══ Input rows ══
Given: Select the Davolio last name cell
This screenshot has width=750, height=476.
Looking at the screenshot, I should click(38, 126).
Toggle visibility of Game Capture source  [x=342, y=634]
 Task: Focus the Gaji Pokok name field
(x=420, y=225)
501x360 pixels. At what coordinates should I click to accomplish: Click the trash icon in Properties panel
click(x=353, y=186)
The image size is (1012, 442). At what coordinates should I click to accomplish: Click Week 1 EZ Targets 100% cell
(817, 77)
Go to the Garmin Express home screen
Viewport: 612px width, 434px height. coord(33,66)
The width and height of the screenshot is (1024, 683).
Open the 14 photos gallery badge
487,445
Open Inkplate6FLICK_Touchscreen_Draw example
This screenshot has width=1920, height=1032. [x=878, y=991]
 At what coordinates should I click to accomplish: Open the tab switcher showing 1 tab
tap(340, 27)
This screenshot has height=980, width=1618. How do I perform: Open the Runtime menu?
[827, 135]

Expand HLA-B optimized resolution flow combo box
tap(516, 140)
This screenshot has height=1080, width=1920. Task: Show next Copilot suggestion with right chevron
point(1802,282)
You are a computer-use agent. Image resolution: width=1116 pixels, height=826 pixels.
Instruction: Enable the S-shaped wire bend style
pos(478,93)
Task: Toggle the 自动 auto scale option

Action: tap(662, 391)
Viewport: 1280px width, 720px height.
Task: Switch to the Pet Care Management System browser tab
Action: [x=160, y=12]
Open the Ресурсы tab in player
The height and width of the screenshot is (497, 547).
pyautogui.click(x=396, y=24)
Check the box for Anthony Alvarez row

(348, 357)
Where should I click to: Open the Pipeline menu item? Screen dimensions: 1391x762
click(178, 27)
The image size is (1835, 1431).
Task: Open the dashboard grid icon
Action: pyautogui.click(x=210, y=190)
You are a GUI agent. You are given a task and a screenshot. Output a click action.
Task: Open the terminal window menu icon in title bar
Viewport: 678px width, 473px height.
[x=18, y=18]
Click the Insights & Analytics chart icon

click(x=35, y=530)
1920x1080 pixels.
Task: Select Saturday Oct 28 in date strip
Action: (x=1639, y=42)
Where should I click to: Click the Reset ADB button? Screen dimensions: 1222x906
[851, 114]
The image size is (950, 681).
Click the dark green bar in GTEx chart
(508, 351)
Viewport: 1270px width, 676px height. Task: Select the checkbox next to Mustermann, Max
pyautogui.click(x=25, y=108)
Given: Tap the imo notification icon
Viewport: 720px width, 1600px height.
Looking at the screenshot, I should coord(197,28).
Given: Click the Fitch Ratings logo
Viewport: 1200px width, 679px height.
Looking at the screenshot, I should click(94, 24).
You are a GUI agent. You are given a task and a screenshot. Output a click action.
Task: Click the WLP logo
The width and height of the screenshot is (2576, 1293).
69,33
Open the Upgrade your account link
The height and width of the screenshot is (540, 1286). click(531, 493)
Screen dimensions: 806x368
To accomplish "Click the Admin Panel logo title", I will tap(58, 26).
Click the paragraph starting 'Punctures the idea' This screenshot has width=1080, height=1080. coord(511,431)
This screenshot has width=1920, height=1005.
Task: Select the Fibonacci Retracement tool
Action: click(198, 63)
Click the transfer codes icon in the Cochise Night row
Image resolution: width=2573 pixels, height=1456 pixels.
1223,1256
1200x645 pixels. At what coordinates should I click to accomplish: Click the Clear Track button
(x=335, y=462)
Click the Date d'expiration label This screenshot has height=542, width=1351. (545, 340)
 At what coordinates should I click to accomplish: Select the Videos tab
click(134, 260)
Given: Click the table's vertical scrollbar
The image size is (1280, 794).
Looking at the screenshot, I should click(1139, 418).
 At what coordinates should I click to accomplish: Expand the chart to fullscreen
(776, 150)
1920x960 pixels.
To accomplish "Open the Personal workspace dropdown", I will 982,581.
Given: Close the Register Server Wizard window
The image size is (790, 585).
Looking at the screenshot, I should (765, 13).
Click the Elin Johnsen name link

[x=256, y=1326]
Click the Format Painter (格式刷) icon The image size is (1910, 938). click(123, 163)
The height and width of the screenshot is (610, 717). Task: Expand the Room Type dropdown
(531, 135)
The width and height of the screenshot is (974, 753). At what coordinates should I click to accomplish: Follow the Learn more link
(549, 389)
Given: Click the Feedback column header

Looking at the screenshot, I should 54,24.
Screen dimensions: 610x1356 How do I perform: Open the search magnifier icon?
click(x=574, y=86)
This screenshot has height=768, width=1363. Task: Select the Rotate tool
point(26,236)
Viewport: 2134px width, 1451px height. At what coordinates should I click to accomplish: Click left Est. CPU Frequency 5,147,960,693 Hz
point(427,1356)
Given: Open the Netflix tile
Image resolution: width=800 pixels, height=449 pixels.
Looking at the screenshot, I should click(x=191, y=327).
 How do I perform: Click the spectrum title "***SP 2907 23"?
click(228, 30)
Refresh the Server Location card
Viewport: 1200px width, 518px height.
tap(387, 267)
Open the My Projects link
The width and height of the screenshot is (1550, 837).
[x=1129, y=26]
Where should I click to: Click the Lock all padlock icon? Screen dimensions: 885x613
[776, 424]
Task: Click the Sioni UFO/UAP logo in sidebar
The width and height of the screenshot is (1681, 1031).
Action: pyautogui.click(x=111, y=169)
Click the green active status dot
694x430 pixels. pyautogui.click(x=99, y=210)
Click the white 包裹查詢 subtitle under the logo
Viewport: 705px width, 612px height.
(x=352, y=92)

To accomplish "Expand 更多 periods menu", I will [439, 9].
═══
Reproduce every line of the material above verbatim, from first to last.

__Solution__
Given: Select the Davolio last name cell
This screenshot has width=750, height=476.
Looking at the screenshot, I should click(38, 126).
Toggle visibility of Game Capture source  [x=342, y=634]
 Task: Focus the Gaji Pokok name field
(x=420, y=225)
501x360 pixels. At what coordinates should I click to accomplish: Click the trash icon in Properties panel
click(x=353, y=186)
The image size is (1012, 442). At what coordinates should I click to accomplish: Click Week 1 EZ Targets 100% cell
(817, 77)
Go to the Garmin Express home screen
Viewport: 612px width, 434px height. coord(33,66)
The width and height of the screenshot is (1024, 683).
Open the 14 photos gallery badge
487,445
Open Inkplate6FLICK_Touchscreen_Draw example
This screenshot has width=1920, height=1032. [x=878, y=991]
 At what coordinates should I click to accomplish: Open the tab switcher showing 1 tab
tap(340, 27)
This screenshot has height=980, width=1618. How do I perform: Open the Runtime menu?
[827, 135]

Expand HLA-B optimized resolution flow combo box
tap(516, 140)
This screenshot has height=1080, width=1920. Task: Show next Copilot suggestion with right chevron
point(1802,282)
You are a computer-use agent. Image resolution: width=1116 pixels, height=826 pixels.
Instruction: Enable the S-shaped wire bend style
pos(478,93)
Task: Toggle the 自动 auto scale option

Action: tap(662, 391)
Viewport: 1280px width, 720px height.
Task: Switch to the Pet Care Management System browser tab
Action: [x=160, y=12]
Open the Ресурсы tab in player
The height and width of the screenshot is (497, 547).
pyautogui.click(x=396, y=24)
Check the box for Anthony Alvarez row

(348, 357)
Where should I click to: Open the Pipeline menu item? Screen dimensions: 1391x762
click(178, 27)
The image size is (1835, 1431).
Task: Open the dashboard grid icon
Action: pyautogui.click(x=210, y=190)
You are a GUI agent. You are given a task and a screenshot. Output a click action.
Task: Open the terminal window menu icon in title bar
Viewport: 678px width, 473px height.
[x=18, y=18]
Click the Insights & Analytics chart icon

click(x=35, y=530)
1920x1080 pixels.
Task: Select Saturday Oct 28 in date strip
Action: (x=1639, y=42)
Where should I click to: Click the Reset ADB button? Screen dimensions: 1222x906
[851, 114]
The image size is (950, 681).
Click the dark green bar in GTEx chart
(508, 351)
Viewport: 1270px width, 676px height. Task: Select the checkbox next to Mustermann, Max
pyautogui.click(x=25, y=108)
Given: Tap the imo notification icon
Viewport: 720px width, 1600px height.
Looking at the screenshot, I should coord(197,28).
Given: Click the Fitch Ratings logo
Viewport: 1200px width, 679px height.
Looking at the screenshot, I should click(94, 24).
You are a GUI agent. You are given a task and a screenshot. Output a click action.
Task: Click the WLP logo
The width and height of the screenshot is (2576, 1293).
69,33
Open the Upgrade your account link
The height and width of the screenshot is (540, 1286). click(531, 493)
Screen dimensions: 806x368
To accomplish "Click the Admin Panel logo title", I will tap(58, 26).
Click the paragraph starting 'Punctures the idea' This screenshot has width=1080, height=1080. coord(511,431)
This screenshot has width=1920, height=1005.
Task: Select the Fibonacci Retracement tool
Action: click(198, 63)
Click the transfer codes icon in the Cochise Night row
Image resolution: width=2573 pixels, height=1456 pixels.
1223,1256
1200x645 pixels. At what coordinates should I click to accomplish: Click the Clear Track button
(x=335, y=462)
Click the Date d'expiration label This screenshot has height=542, width=1351. (545, 340)
 At what coordinates should I click to accomplish: Select the Videos tab
click(134, 260)
Given: Click the table's vertical scrollbar
The image size is (1280, 794).
Looking at the screenshot, I should click(1139, 418).
 At what coordinates should I click to accomplish: Expand the chart to fullscreen
(776, 150)
1920x960 pixels.
To accomplish "Open the Personal workspace dropdown", I will 982,581.
Given: Close the Register Server Wizard window
The image size is (790, 585).
Looking at the screenshot, I should (765, 13).
Click the Elin Johnsen name link

[x=256, y=1326]
Click the Format Painter (格式刷) icon The image size is (1910, 938). click(123, 163)
The height and width of the screenshot is (610, 717). Task: Expand the Room Type dropdown
(531, 135)
The width and height of the screenshot is (974, 753). At what coordinates should I click to accomplish: Follow the Learn more link
(549, 389)
Given: Click the Feedback column header

Looking at the screenshot, I should 54,24.
Screen dimensions: 610x1356 How do I perform: Open the search magnifier icon?
click(x=574, y=86)
This screenshot has height=768, width=1363. Task: Select the Rotate tool
point(26,236)
Viewport: 2134px width, 1451px height. At what coordinates should I click to accomplish: Click left Est. CPU Frequency 5,147,960,693 Hz
point(427,1356)
Given: Open the Netflix tile
Image resolution: width=800 pixels, height=449 pixels.
Looking at the screenshot, I should click(x=191, y=327).
 How do I perform: Click the spectrum title "***SP 2907 23"?
click(228, 30)
Refresh the Server Location card
Viewport: 1200px width, 518px height.
tap(387, 267)
Open the My Projects link
The width and height of the screenshot is (1550, 837).
[x=1129, y=26]
Where should I click to: Click the Lock all padlock icon? Screen dimensions: 885x613
[776, 424]
Task: Click the Sioni UFO/UAP logo in sidebar
The width and height of the screenshot is (1681, 1031).
Action: pyautogui.click(x=111, y=169)
Click the green active status dot
694x430 pixels. pyautogui.click(x=99, y=210)
Click the white 包裹查詢 subtitle under the logo
Viewport: 705px width, 612px height.
(x=352, y=92)

To accomplish "Expand 更多 periods menu", I will [439, 9].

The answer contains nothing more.